*WHAT YOU SHOULD DO:* Starting with the line where "This screenshot has height=851, width=1536." appears, print every line through the end of the entries below exactly as it stands, and leave out the pictures.

*TASK INPUTS:*

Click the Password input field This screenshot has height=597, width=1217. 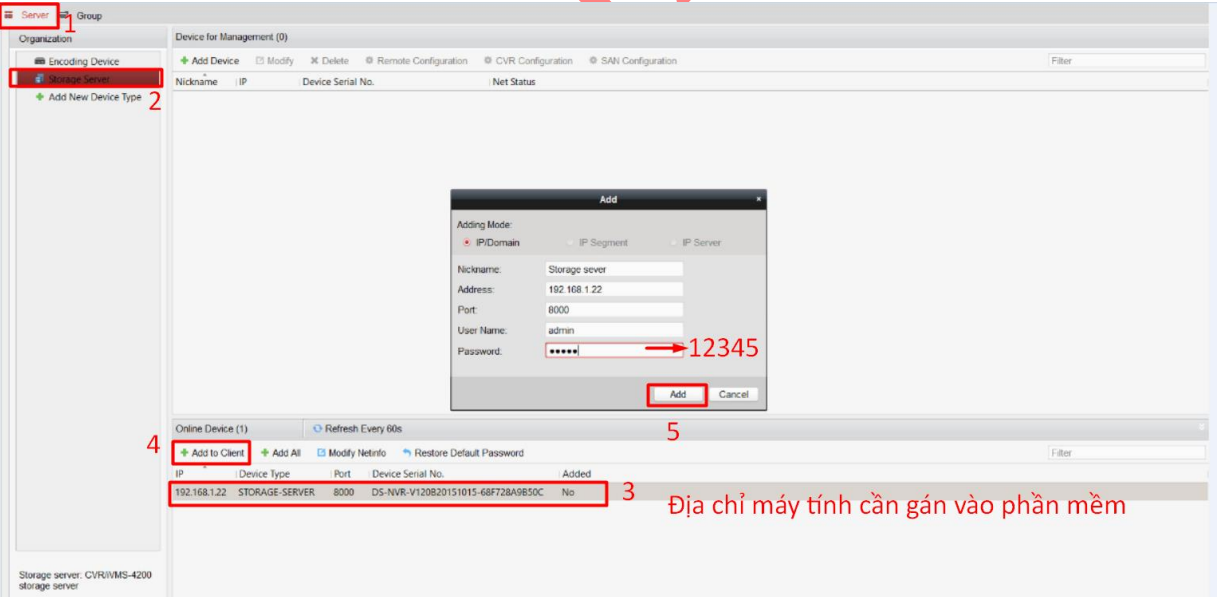(x=614, y=351)
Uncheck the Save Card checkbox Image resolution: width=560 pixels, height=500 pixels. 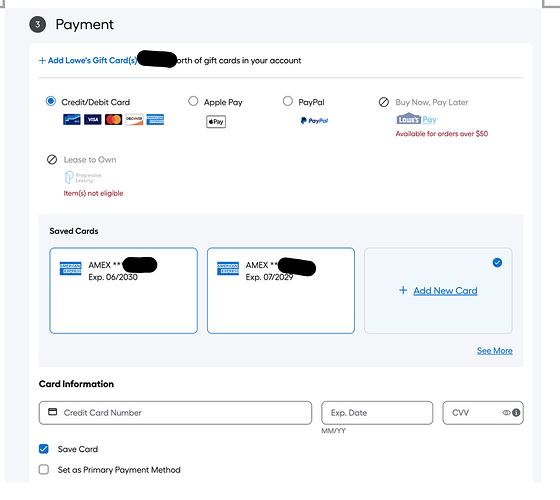[44, 449]
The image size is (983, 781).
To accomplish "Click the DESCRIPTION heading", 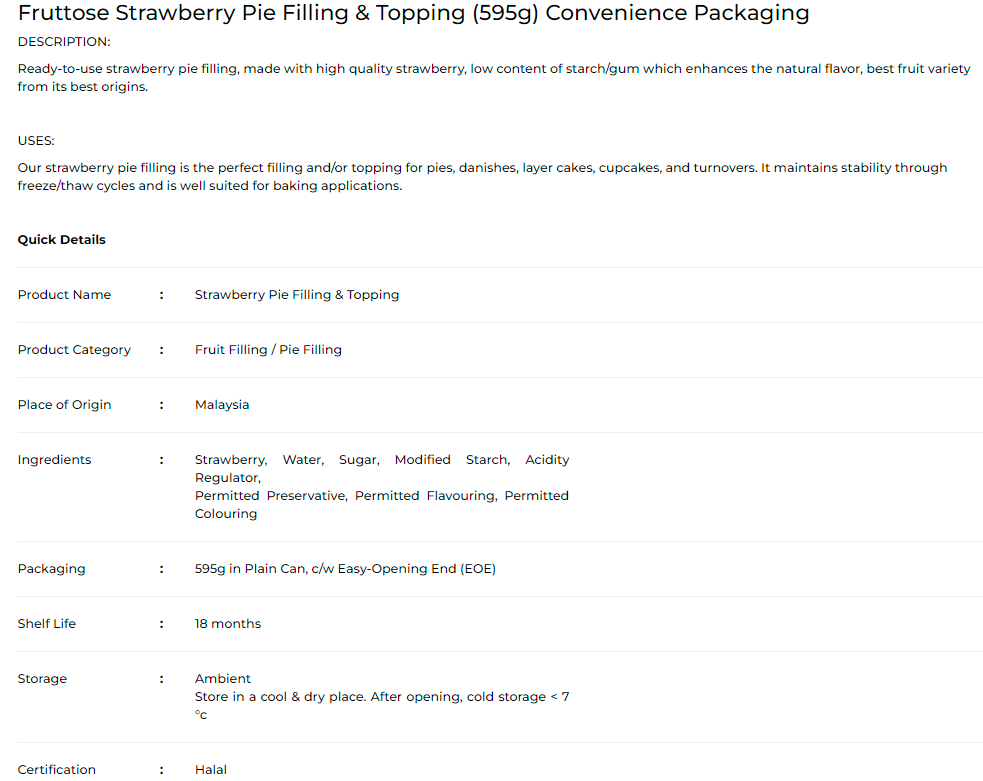I will tap(64, 42).
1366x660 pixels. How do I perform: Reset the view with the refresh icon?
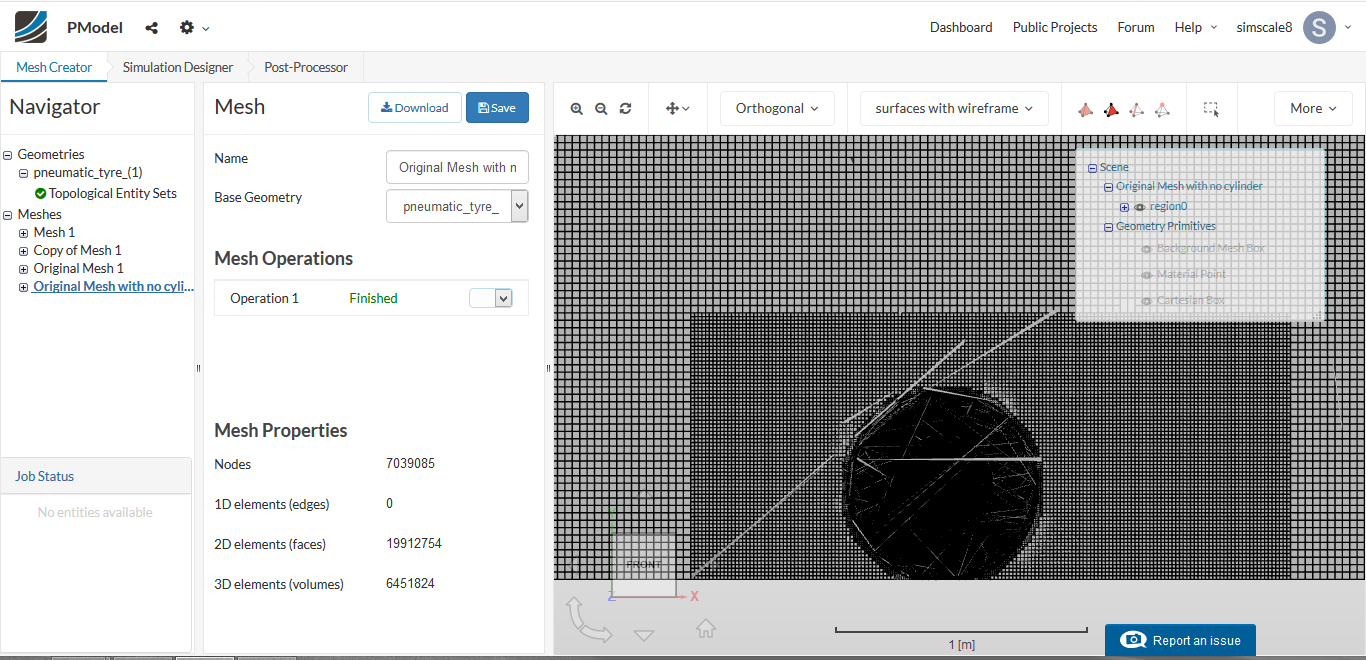[625, 109]
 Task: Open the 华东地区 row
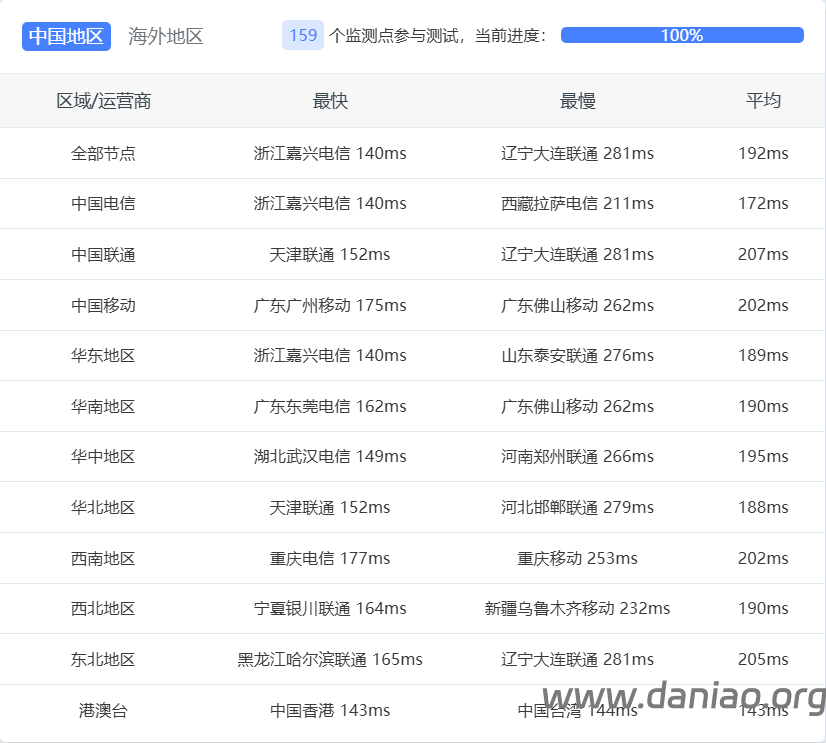pyautogui.click(x=103, y=355)
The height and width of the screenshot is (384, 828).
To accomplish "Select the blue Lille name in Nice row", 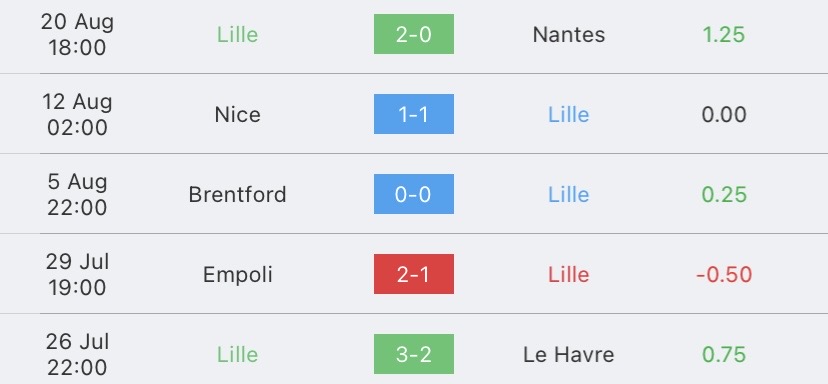I will tap(569, 114).
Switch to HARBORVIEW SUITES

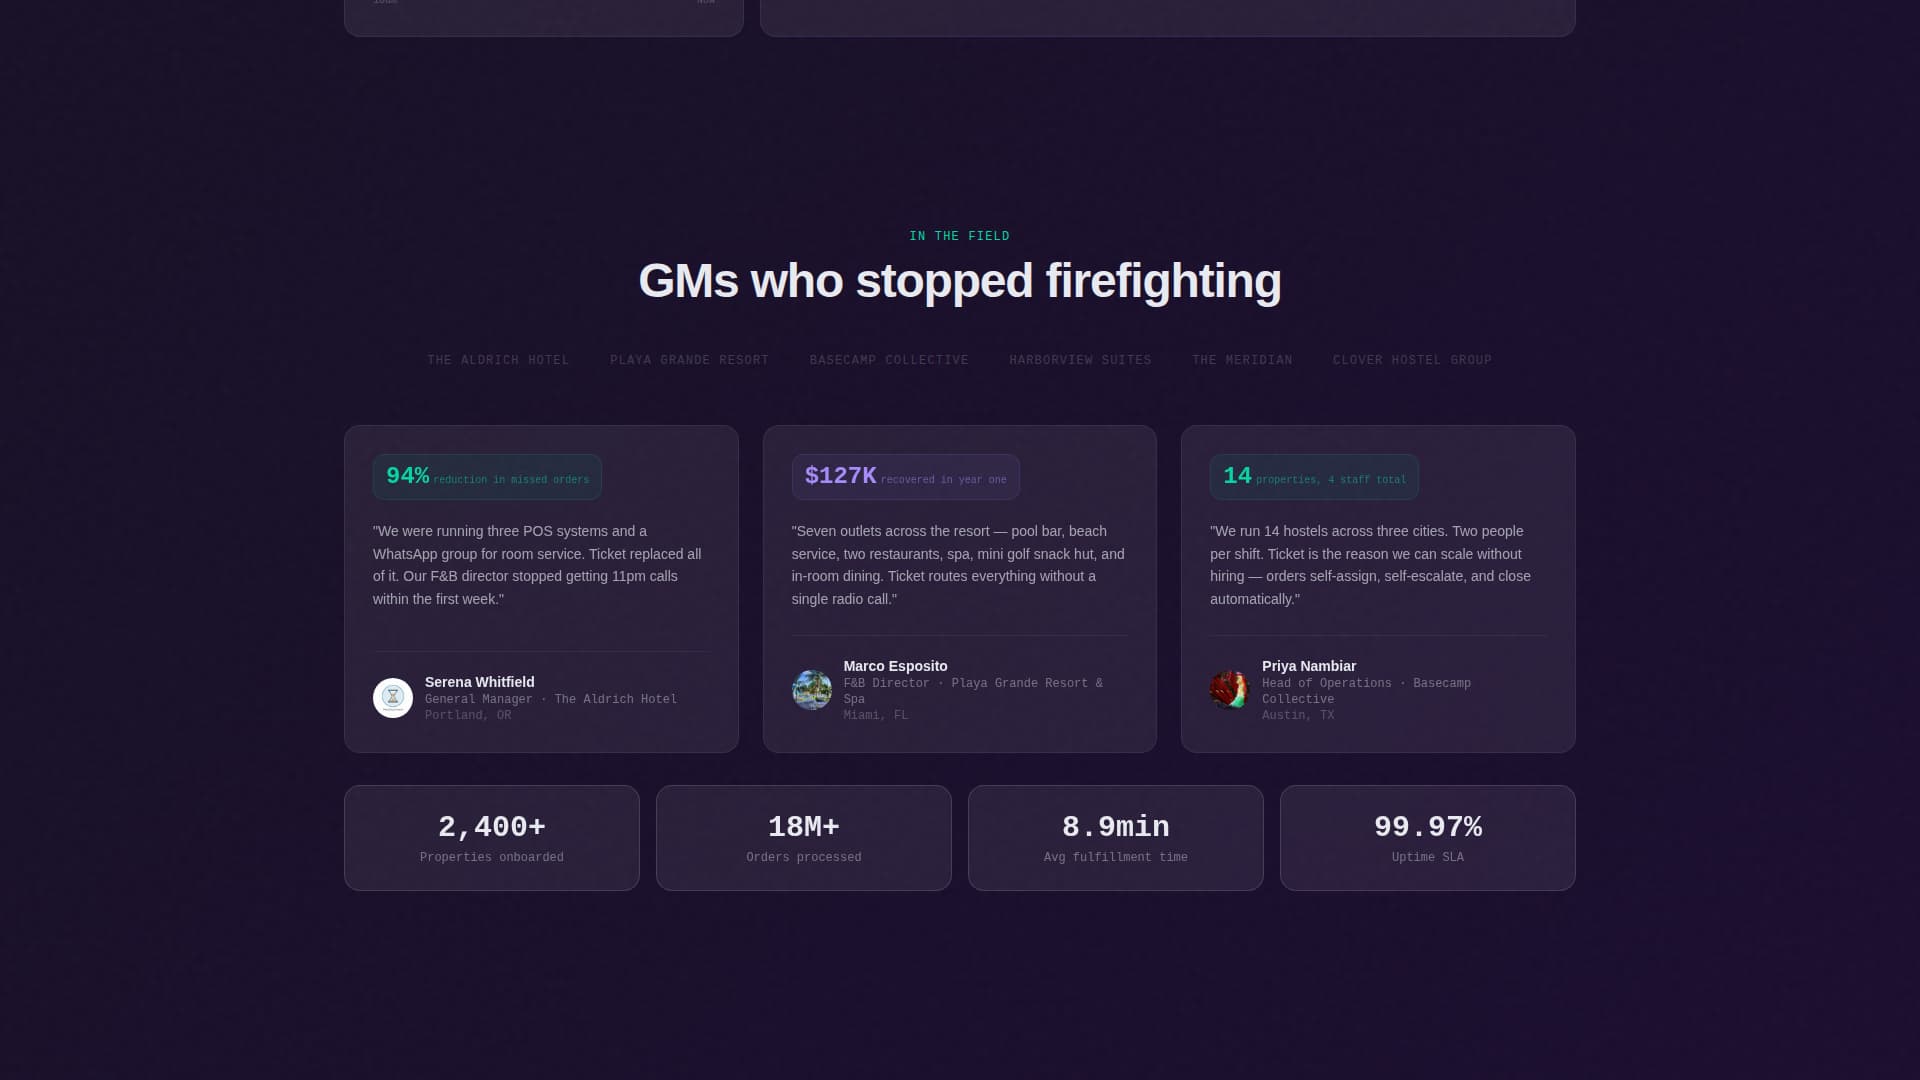point(1080,360)
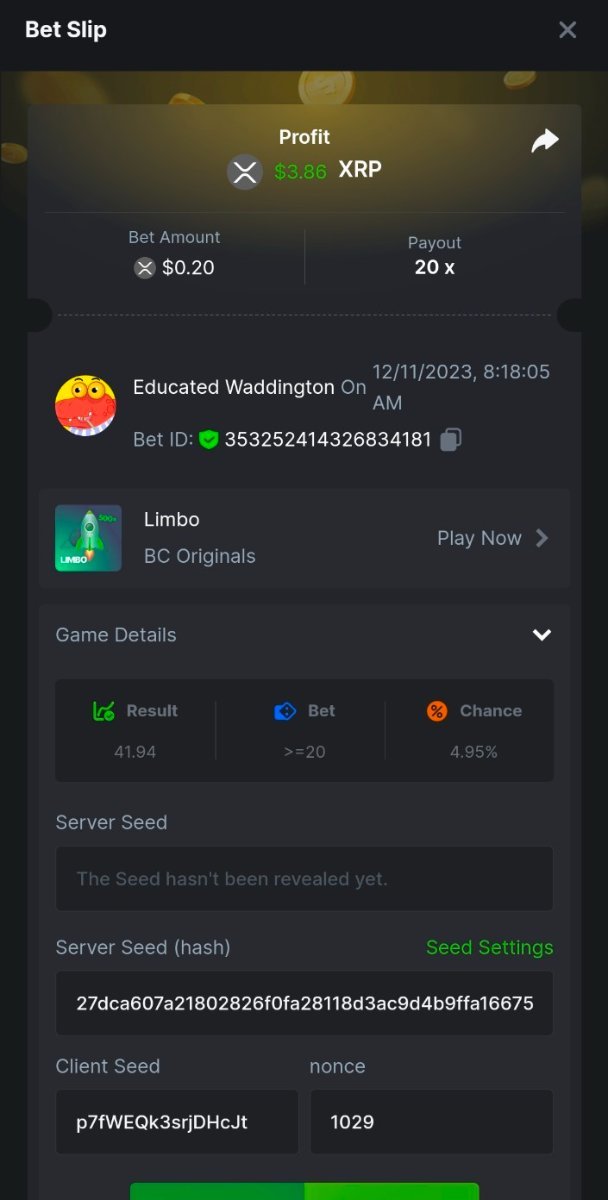The height and width of the screenshot is (1200, 608).
Task: Click the Server Seed (hash) field
Action: coord(304,1003)
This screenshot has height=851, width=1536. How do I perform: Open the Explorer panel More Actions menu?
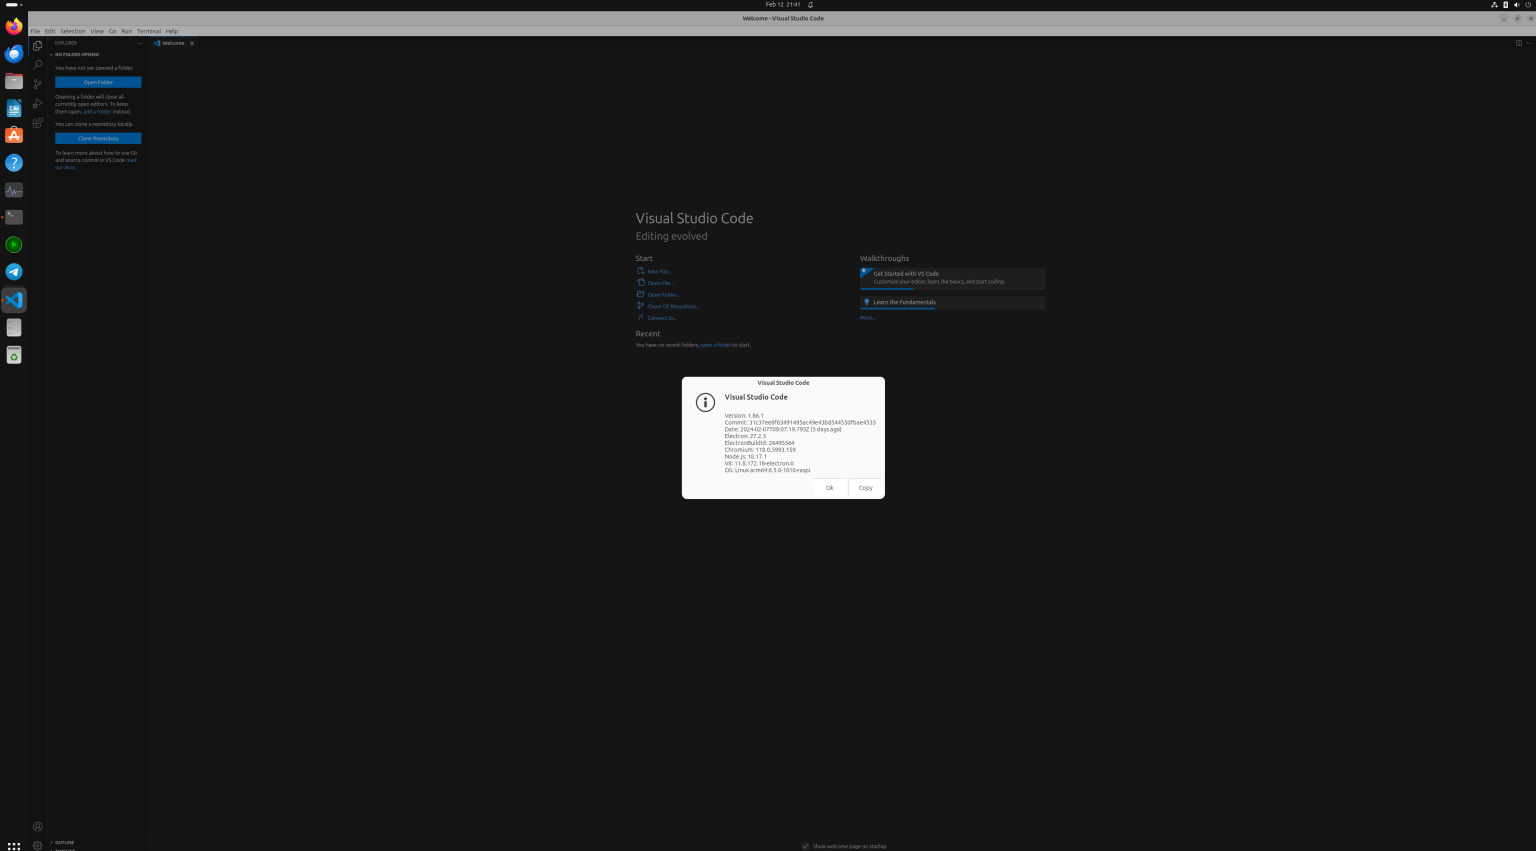(x=140, y=43)

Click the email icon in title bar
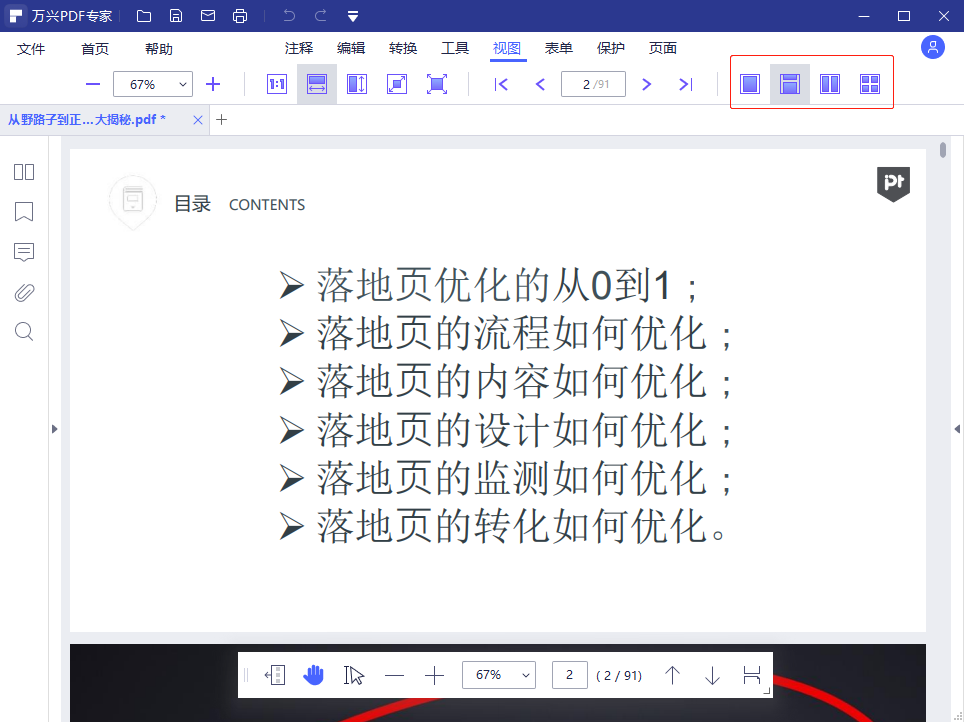click(x=208, y=16)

*SOLVED PROBLEM:*
This screenshot has height=851, width=1536. How do I perform: Open the Explorer panel More Actions menu?
(x=140, y=43)

Click the email icon in title bar
click(x=208, y=16)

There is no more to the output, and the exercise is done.